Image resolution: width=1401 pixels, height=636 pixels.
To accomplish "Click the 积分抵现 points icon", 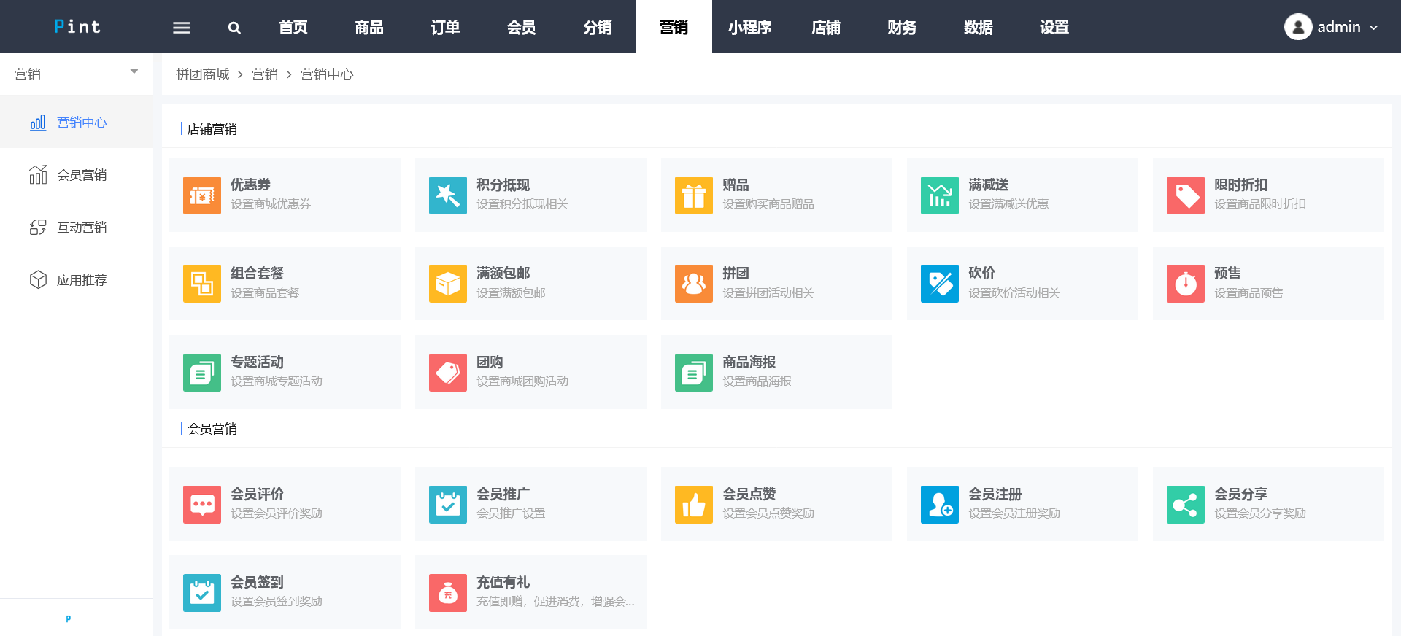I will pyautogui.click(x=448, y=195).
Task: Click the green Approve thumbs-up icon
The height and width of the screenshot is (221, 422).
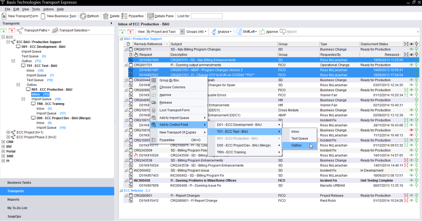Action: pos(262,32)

YOUR INSTRUCTIONS: The required output is the span of lines from the line with "Task: Click the green Approve thumbs-up icon" through the final line of the listing above, reproduced exactly, minus the pictures.

OUTPUT BELOW:
Task: Click the green Approve thumbs-up icon
The height and width of the screenshot is (221, 422).
Action: pos(262,32)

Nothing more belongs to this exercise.